Getting rid of stuff is not something I’m particularly good at, hence the aforementioned lots of stuff issue. This is due to two factors, that together prove to be fairly intractable:

  1. I get very sentimental. This is unfortunate. If I got something on a trip, I have trouble getting rid of it. If I got something as a present, I have trouble getting rid of it. If I have a bunch of memories relating to an item, yup, you guessed it, I have trouble getting rid of it. And heaven forbid it used to be owned by my mom, because then I lose all willpower.
  2. I struggle with feelings of scarcity. I fall very easily into “maybe I’ll need this one day” and “this could be useful” and “you should hold onto this so you don’t have to spend money to buy another one later.”

The best time to clean my things out would have been when I moved out of a house three years ago. And I did get rid of huge amounts of stuff. But ultimately that was such an enormous job, and I was freaking out about money the whole time, and so I ended up holding onto a lot of inessential stuff from a combination of exhaustion and fear. Fast forward to now, when I still have a lot of that stuff weighing me down.

Anyway, I decided to start with clothes, because I’d been wanting to do that anyway, and because Marie Kondo says you should start with clothes in the part of her book I read for free on the Amazon preview page.

Side note: You cannot speak to people about doing a major clean-out right now without them bringing up Marie Kondo. It is literally impossible. So I am helping all of you out by bringing it up myself.

It’s a good thing I determined to start on clothes first, because once I actually began, I wanted to do anything BUT clothes. I wanted to go through my DVDs. I wanted to go through my papers and figure out what can be shredded. I even wanted to go through my books (which is going to be simply awful). I wanted to do anything but what I’d actually committed to doing.

Also I refused to dump all my clothes out on my bed, which is another thing Marie Kondo tells you to do. I’m pretty sure if I did that, a.) I wouldn’t be able to finish by the time I wanted to go to bed at night, and b.) I would start to cry over the sheer quantity of items to go through. I really like clothes. Most of my stuff is clothes. And books. My two materialistic vices. (I also weirdly have a lot of kitchen stuff, but I don’t care as much about that so I have gotten rid of a bunch of it over the years.)

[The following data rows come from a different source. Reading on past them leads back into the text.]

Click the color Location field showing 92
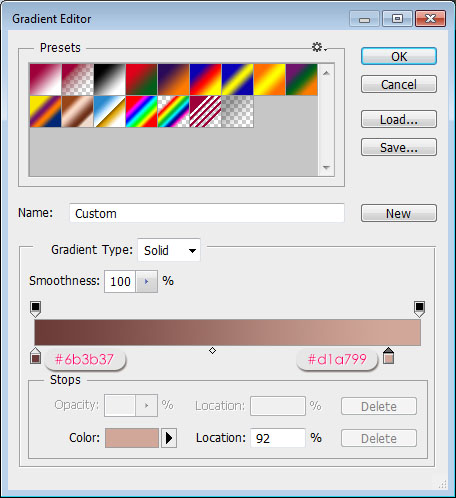 [278, 438]
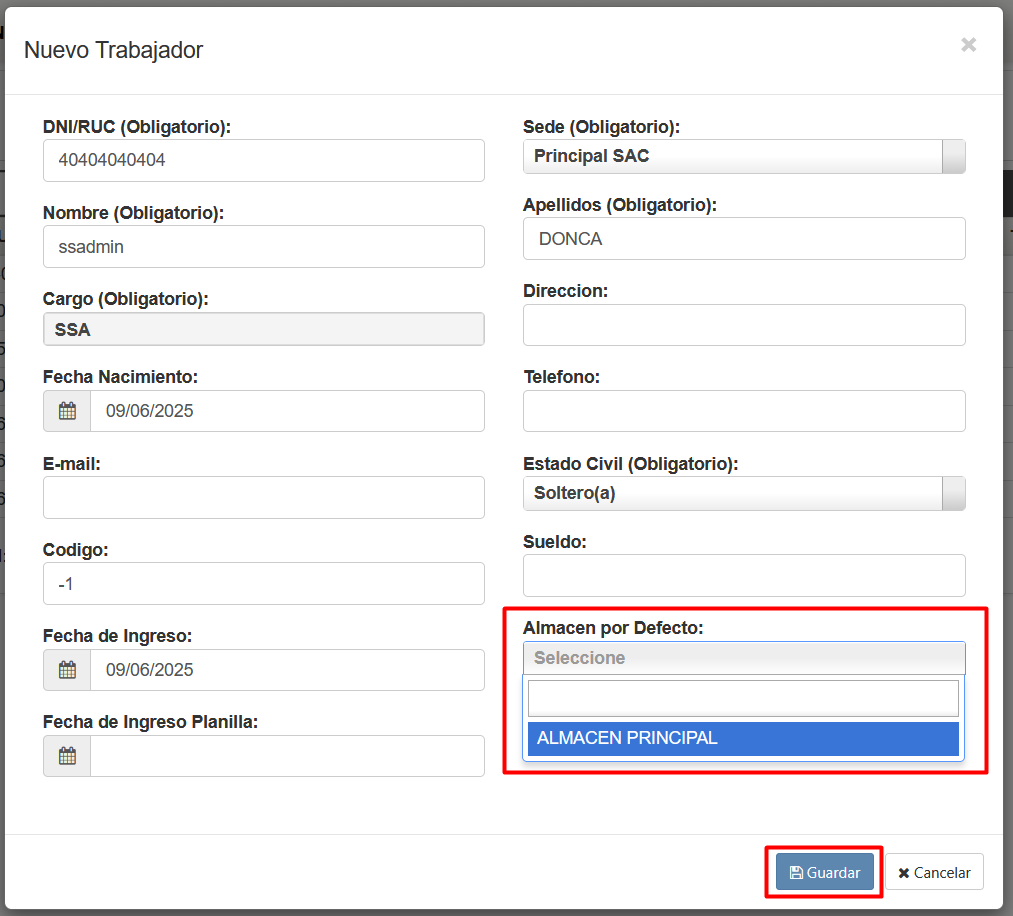Open the Cargo selector showing SSA

point(264,329)
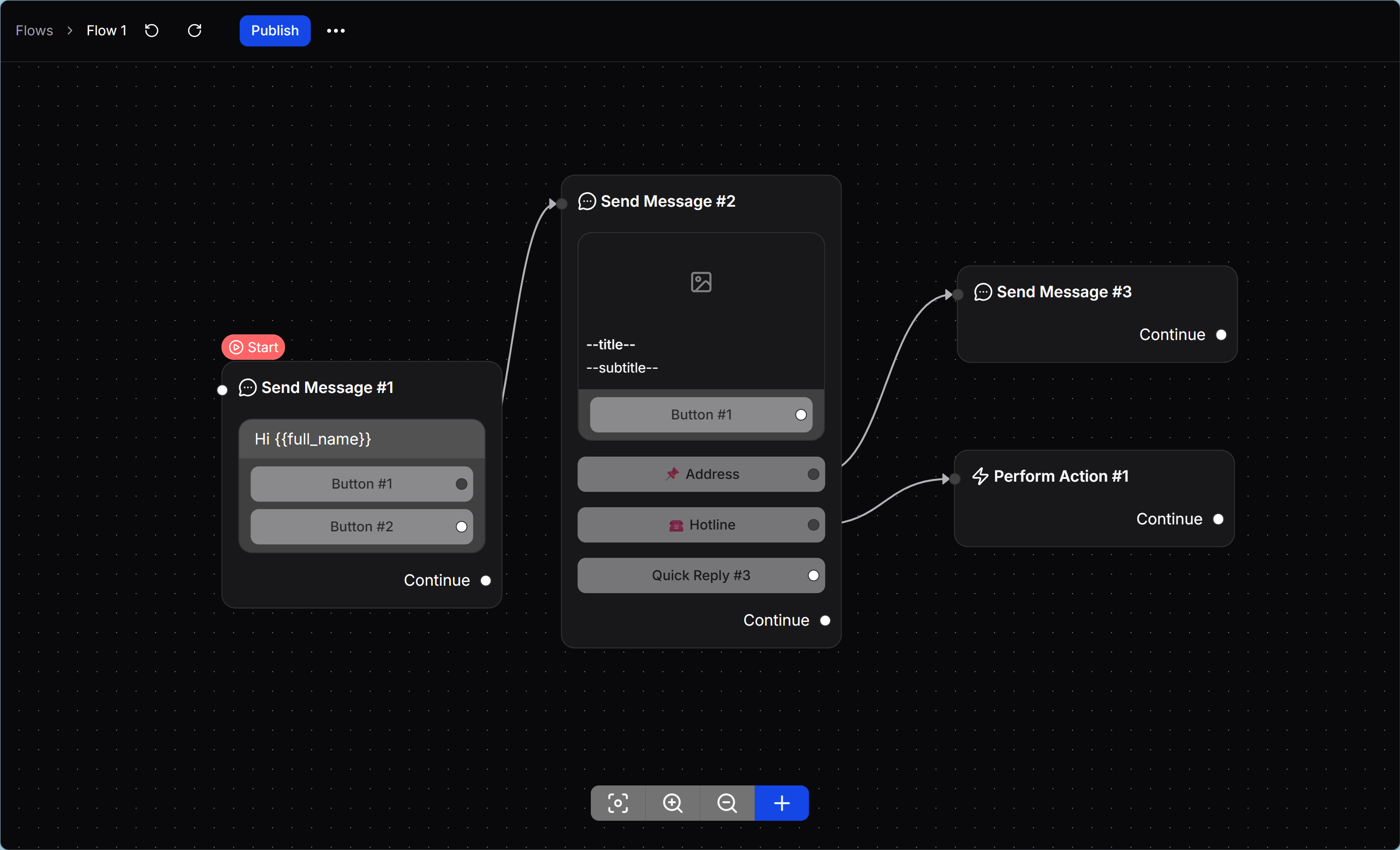The image size is (1400, 850).
Task: Click the lightning icon on Perform Action #1
Action: point(980,476)
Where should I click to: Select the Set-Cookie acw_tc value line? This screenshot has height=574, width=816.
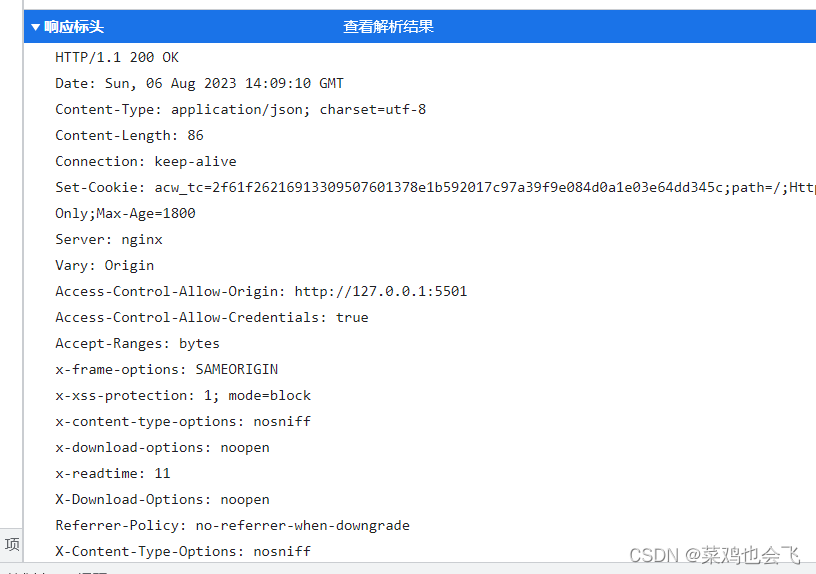pos(435,187)
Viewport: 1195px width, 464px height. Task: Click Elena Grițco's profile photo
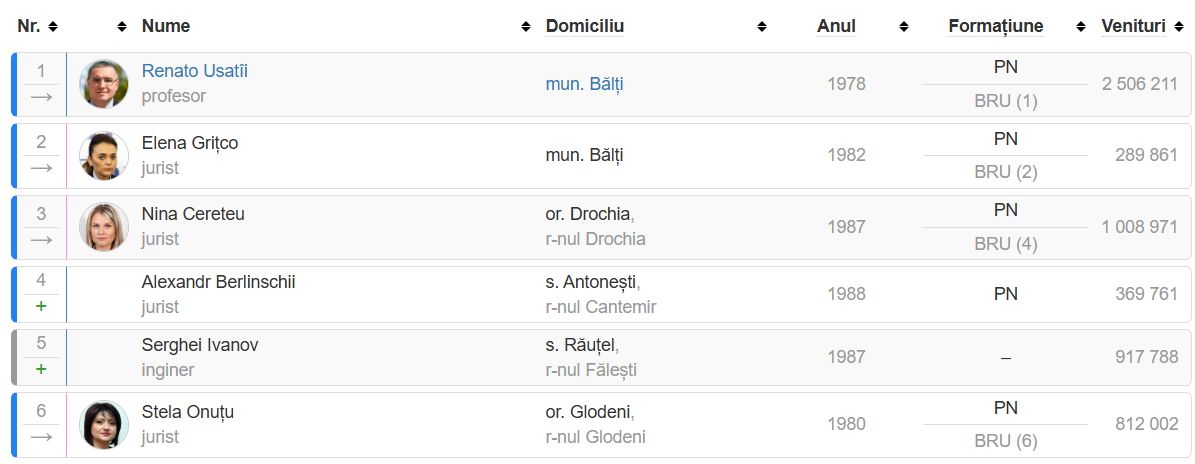[x=104, y=155]
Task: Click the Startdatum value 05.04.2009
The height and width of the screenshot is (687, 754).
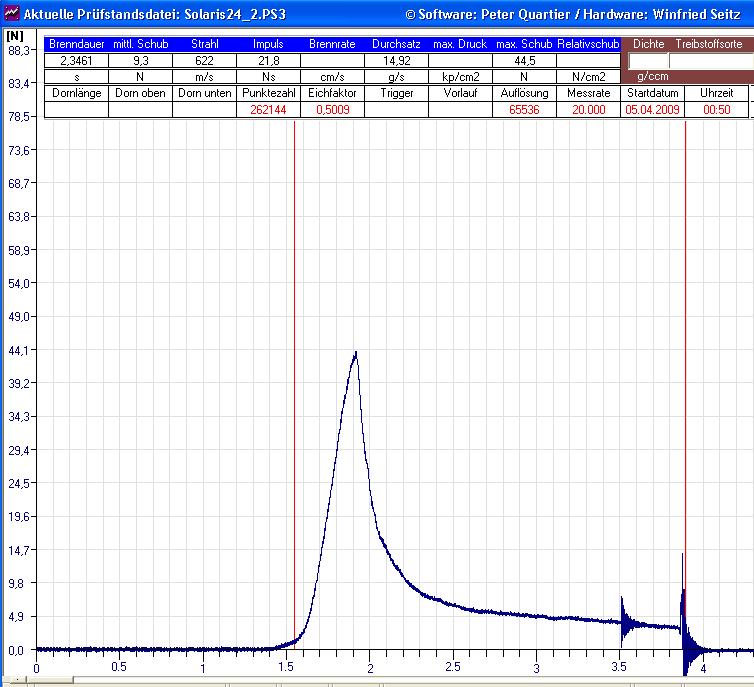Action: tap(652, 110)
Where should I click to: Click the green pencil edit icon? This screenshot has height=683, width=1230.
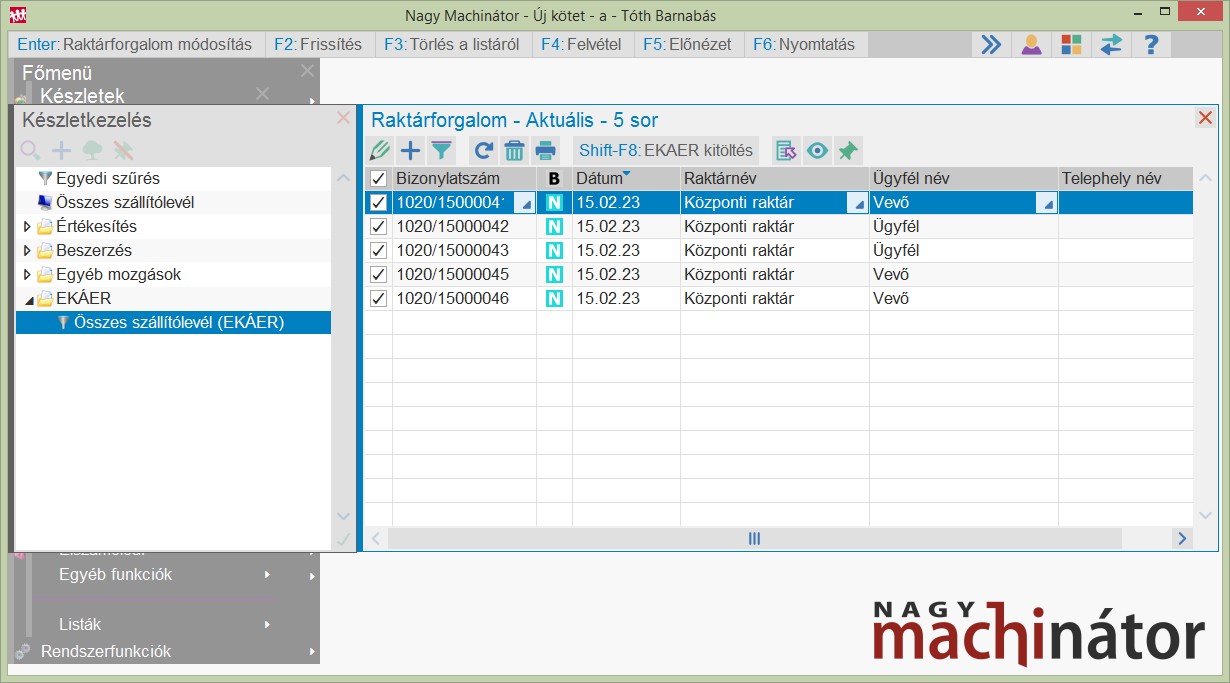(x=380, y=151)
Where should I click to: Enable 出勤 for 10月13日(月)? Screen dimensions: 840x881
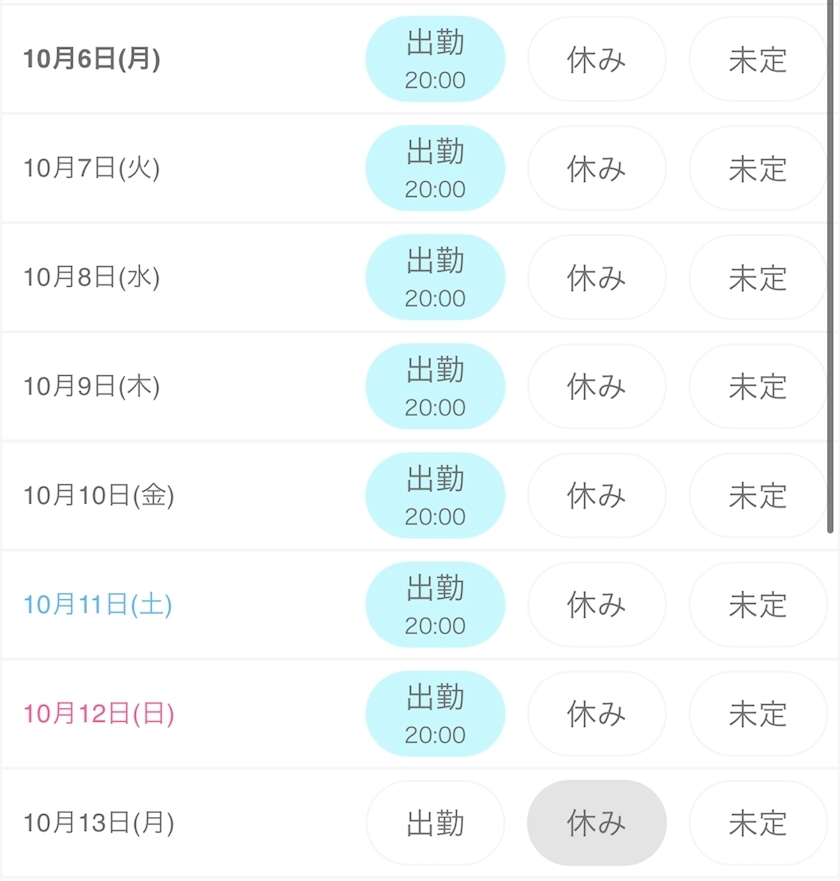(x=435, y=823)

Here is what I’ve bagged up to donate so far:

The first spoils of war.

The first spoils of war.

And there’s a lot more to go through. I haven’t even started on my dressers yet. Yeesh.

Shall we talk about a few of my victories? Hopefully they will fuel me to greater heights of throwing shit away.

  • I had a pair of my mom’s old socks. They were argyle. They had holes in the toes. I’ve had those socks for eighteen years. I threw them in the garbage.
  • I had a plaid button-down shirt that I thought would work great in some kind of Wild West costume. It looked a lot cuter on the hanger than it did on me, so I never actually wore it. I donated it.
  • I got rid of an entire bin of cheap costume pieces and random stuff, except for one beanie that is soft and my favorite color and maybe I’d actually like to wear it once I wash it.
  • I’m donating some expensive dresses that I don’t like and that don’t fit anyway. It’s always harder to get rid of things when they cost a lot.
  • I threw away every single old bra that isn’t in my current drawer, none of which is the proper size and all of which I was holding onto anyway because???

Next up is socks. And then T-shirts. I think I will pile both of these items on my bed. Separately. So I can see how ridiculous it is how many of them I have. (Also did you know you can’t donate socks? You can’t. Unless they’re brand new.) And then I will watch more Marie Kondo folding videos on Youtube. (If I actually fold my clothes based on her techniques, I will post pictures. If I don’t, we will pretend this never happened. Deal?)

In conclusion, this project is going to take me a while. And maybe I should buy Marie Kondo’s book.